Bank-bank ini biasanya melakukan survei langsung ke lokasi usaha untuk memastikan usaha berjalan, sehingga penilaian tidak sepenuhnya bergantung pada SLIK.
4. Tunjukkan Arus Kas yang Stabil
Banyak penolakan terjadi bukan semata karena skor SLIK buruk, tetapi karena calon debitur tidak mampu menunjukkan bukti kemampuan bayar. Arus kas dapat dibuktikan melalui:
- Rekening koran 3–6 bulan terakhir.
- Bukti transaksi usaha.
- Nota pembelian dan penjualan.
- Laporan pendapatan sederhana.
Bagi analis kredit, bukti aktivitas usaha yang konsisten jauh lebih meyakinkan dibanding sekadar proyeksi atau janji.
5. Gunakan Penjamin (Personal Guarantee)
Dalam kondisi tertentu, kehadiran penjamin dapat menguatkan pertimbangan bank. Penjamin dapat berupa:
- Anggota keluarga dengan riwayat kredit baik.
- Pemilik usaha lain.
- Rekan bisnis yang memiliki kapasitas finansial memadai.
Personal guarantee memang tidak menghilangkan risiko kredit, tetapi memberikan tambahan keyakinan bagi bank.
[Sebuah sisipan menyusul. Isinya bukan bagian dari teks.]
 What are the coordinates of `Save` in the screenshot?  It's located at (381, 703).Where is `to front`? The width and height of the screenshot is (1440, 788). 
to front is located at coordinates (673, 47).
6. Manfaatkan Lembaga Pembiayaan yang Tidak Menggunakan SLIK
Bila jalur perbankan masih sulit ditembus, beberapa lembaga pembiayaan legal—seperti leasing tertentu atau fintech berizin OJK berisiko rendah—menyediakan penilaian berbasis:
- Profil usaha.
- Pergerakan saldo dan transaksi.
- Analisis perilaku digital.
Pilihan ini harus tetap mengutamakan lembaga resmi berizin OJK untuk menghindari jebakan pinjaman ilegal.
7. Hindari Jasa Perbaikan SLIK yang Tidak Resmi
Belakangan, marak “joki SLIK” yang mengklaim dapat memperbaiki skor kredit dalam hitungan hari. OJK menegaskan bahwa praktik tersebut ilegal dan mustahil dilakukan, karena data SLIK hanya bisa diubah oleh lembaga pemberi kredit resmi. Menggunakan jasa seperti ini berisiko tinggi menjerumuskan masyarakat menjadi korban penipuan.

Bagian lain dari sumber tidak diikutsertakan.